**Requirements**
From the lines below, copy out every one that contains the string "image". Letter case matters, so only exact matches count.

**Entries provided**
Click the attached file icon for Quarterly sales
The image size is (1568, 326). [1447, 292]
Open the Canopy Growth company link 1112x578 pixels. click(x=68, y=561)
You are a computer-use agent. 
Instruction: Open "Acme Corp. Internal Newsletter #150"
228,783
...
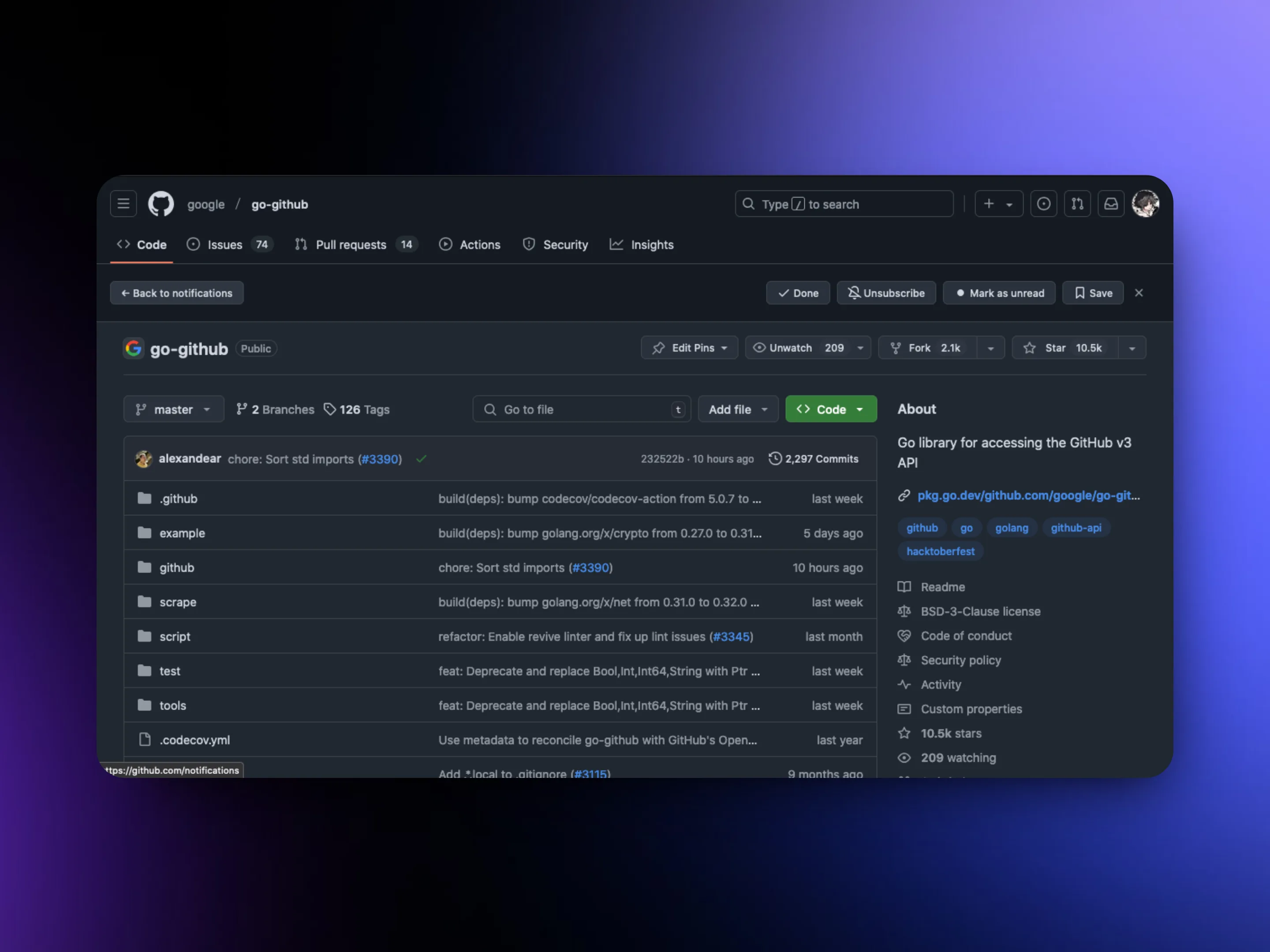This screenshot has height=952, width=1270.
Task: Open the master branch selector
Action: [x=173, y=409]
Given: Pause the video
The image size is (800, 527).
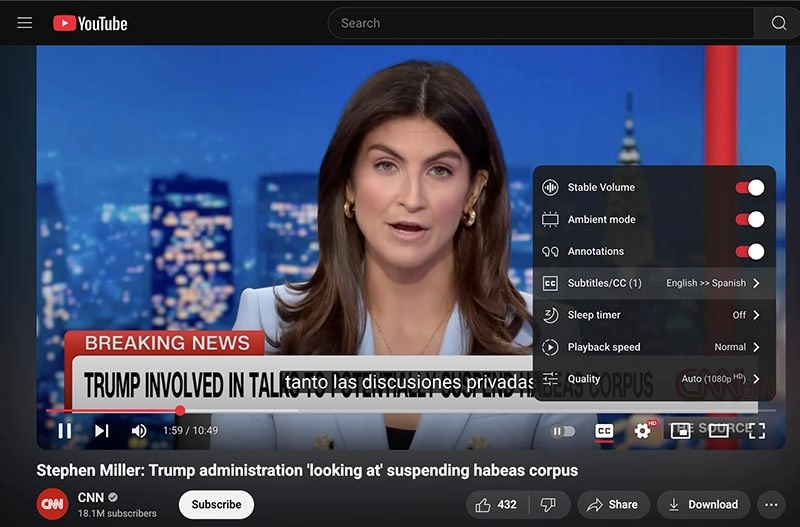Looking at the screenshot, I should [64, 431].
...
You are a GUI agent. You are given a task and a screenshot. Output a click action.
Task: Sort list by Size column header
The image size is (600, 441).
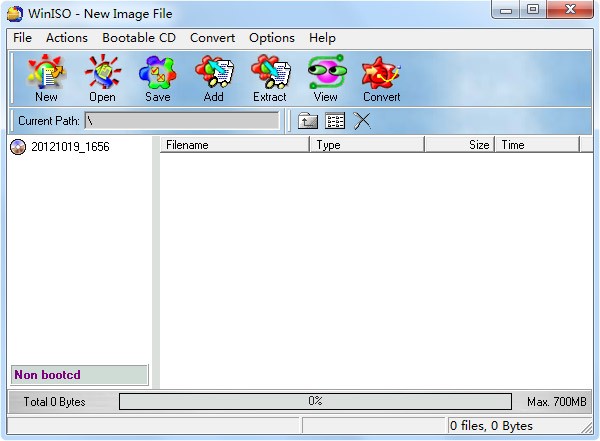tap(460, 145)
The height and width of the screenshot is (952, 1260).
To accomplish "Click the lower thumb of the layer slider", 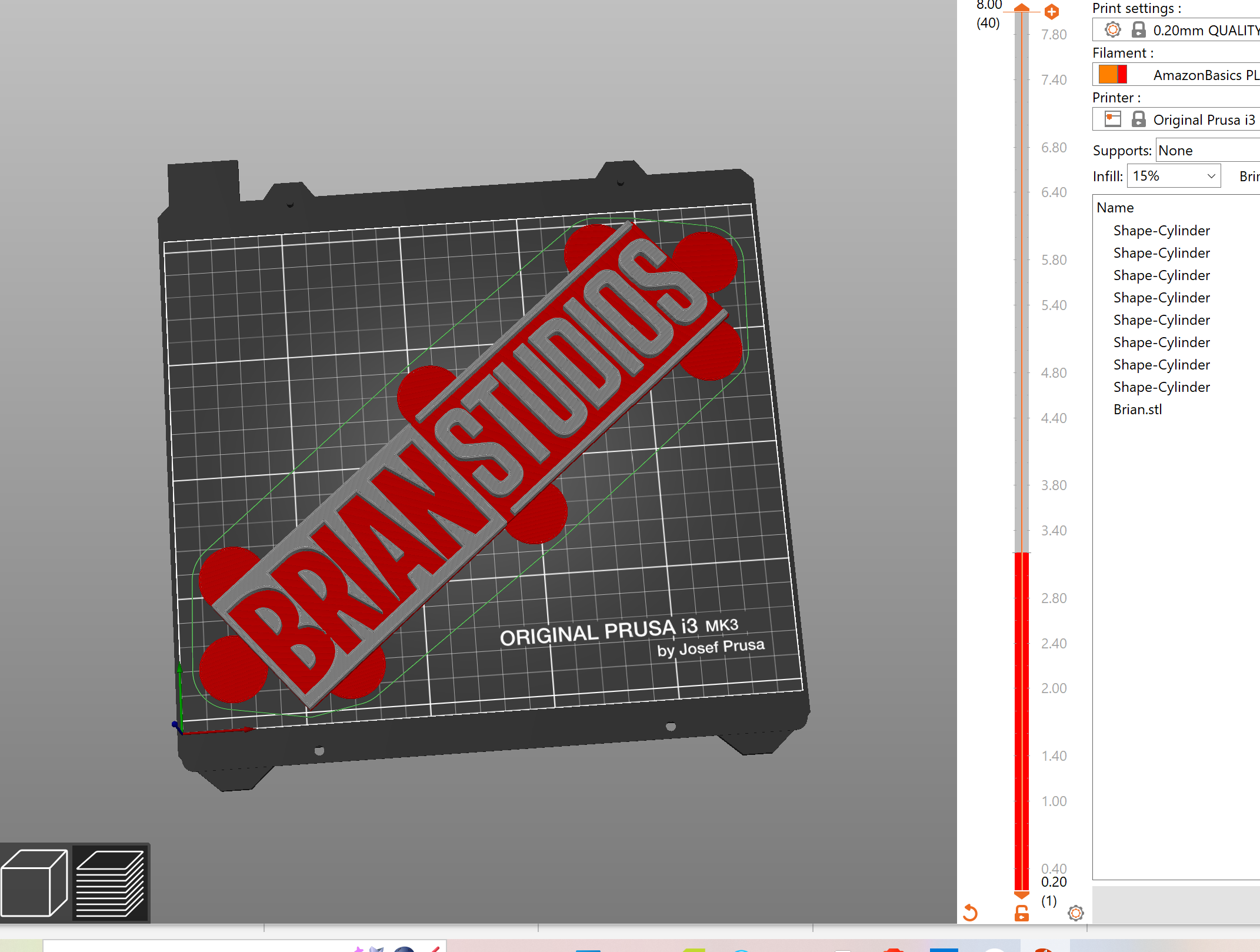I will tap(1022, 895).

**Exercise solution**
The image size is (1568, 326). [1447, 292]
The image size is (800, 527).
The image size is (600, 441).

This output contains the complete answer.